Shipbuilding projects to equip the Royal Canadian Navy and the Canadian Coast Guard
Government of Canada
July 15, 2019
Under the National Shipbuilding Strategy (NSS), we formed partnerships with 2 Canadian shipyards, Irving Shipbuilding Inc. and Seaspan Vancouver Shipyards to renew Canada’s federal fleet of combat and non-combat vessels.
Although this promise is somewhat vague in its wording (the Navy will always have ever-evolving resource requirements), the progress made under the National Shipbuilding Strategy (named as such in March 2016) denotes good progress in this area. Many shipbuilding projects are underway as of 2019.
Ottawa buys another Arctic and offshore patrol ship to be built in Halifax
November 02, 2018
The federal government is purchasing another ship to be built in Halifax, the defence minister says a day after Ottawa awarded $7 billion in contracts to three shipyards for work on Royal Canadian Navy frigates — leaving concerns over an 18-month gap in work for Irving Shipyard employees.
The government will buy a sixth Arctic and offshore patrol ship for the navy, Harjit Sajjan said to a crowd at the Irving Shipyard in Halifax on Friday.

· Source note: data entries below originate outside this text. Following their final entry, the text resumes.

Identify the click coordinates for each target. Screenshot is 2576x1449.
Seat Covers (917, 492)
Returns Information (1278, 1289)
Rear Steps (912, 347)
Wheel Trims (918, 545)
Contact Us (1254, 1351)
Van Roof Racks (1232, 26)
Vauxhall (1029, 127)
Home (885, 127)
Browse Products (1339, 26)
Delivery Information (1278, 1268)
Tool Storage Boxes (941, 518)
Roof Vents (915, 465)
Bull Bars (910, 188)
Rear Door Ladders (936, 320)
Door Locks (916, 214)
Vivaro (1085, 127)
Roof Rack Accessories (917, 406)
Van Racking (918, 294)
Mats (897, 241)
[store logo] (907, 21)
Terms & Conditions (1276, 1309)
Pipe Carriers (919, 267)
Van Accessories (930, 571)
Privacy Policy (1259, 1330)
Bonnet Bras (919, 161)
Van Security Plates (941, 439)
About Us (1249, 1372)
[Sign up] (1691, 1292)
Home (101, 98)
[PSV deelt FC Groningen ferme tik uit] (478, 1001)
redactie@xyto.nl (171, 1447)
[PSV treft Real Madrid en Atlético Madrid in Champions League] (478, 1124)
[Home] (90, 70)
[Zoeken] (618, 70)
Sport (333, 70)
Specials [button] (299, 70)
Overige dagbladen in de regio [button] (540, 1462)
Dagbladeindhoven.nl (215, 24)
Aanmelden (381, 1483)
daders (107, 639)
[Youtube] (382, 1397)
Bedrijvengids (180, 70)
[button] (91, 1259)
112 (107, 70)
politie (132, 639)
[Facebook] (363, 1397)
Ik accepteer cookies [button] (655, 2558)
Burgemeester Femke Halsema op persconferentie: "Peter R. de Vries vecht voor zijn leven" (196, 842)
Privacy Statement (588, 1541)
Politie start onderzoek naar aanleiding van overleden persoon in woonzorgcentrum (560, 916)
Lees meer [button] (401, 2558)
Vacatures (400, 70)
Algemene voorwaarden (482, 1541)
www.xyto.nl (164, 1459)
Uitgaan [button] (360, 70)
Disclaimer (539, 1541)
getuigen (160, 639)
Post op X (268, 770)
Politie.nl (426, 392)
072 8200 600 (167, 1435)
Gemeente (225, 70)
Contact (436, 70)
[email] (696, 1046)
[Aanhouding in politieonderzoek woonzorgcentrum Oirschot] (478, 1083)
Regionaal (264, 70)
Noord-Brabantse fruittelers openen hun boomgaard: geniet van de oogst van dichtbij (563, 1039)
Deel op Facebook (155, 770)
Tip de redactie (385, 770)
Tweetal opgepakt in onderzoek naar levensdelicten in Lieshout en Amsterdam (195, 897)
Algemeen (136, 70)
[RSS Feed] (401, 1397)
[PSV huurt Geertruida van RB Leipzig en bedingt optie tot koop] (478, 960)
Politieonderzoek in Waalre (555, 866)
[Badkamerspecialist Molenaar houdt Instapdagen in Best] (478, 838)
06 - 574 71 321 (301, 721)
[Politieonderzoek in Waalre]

The government planned to purchase five Arctic and offshore patrol ships — with a possibility of a sixth — after scaling back its original plan of buying between six and eight vessels in 2014.
Lockheed Martin selected as preferred designer for Canada’s next generation of warships
October 19, 2018
A group of companies led by multinational defence giant Lockheed Martin has been selected as the preferred designer for Canada’s next generation of warships, the Liberal government said Friday.
The announcement that the group’s BAE Type 26 design won the design competition represents a significant step forward for the long-anticipated $60-billion program to replace the navy’s aging fleet of frigates.
"The Canadian Surface Combatant project is the largest, most complex procurement ever undertaken by the Government of Canada. These ships will form the backbone of our Royal Canadian Navy and will be Canada’s major surface component of maritime combat power for decades to come," Public Services and Procurement Canada said in a press release.
Quebec’s Davie shipyard wins $610M contract to convert icebreakers for coast guard
August 10, 2018
The federal government has signed a $610-million contract to acquire and convert three icebreakers to renew the Canadian Coast Guard’s aging fleet.
The coast guard fleet lacks the capacity to perform its icebreaking duties. The Canadian Coast Guard ship Terry Fox, launched in 1993, is the newest icebreaker in the fleet.
In June, the Liberal government concluded a deal with Davie to purchase three icebreakers, but there was no price tag attached to the project at the time. Negotiations to acquire the vessels were launched in January after Prime Minister Justin Trudeau abruptly announced the plan in a Radio-Canada interview in Quebec City. That marked the beginning of a seven-month negotiating process between the government and Davie.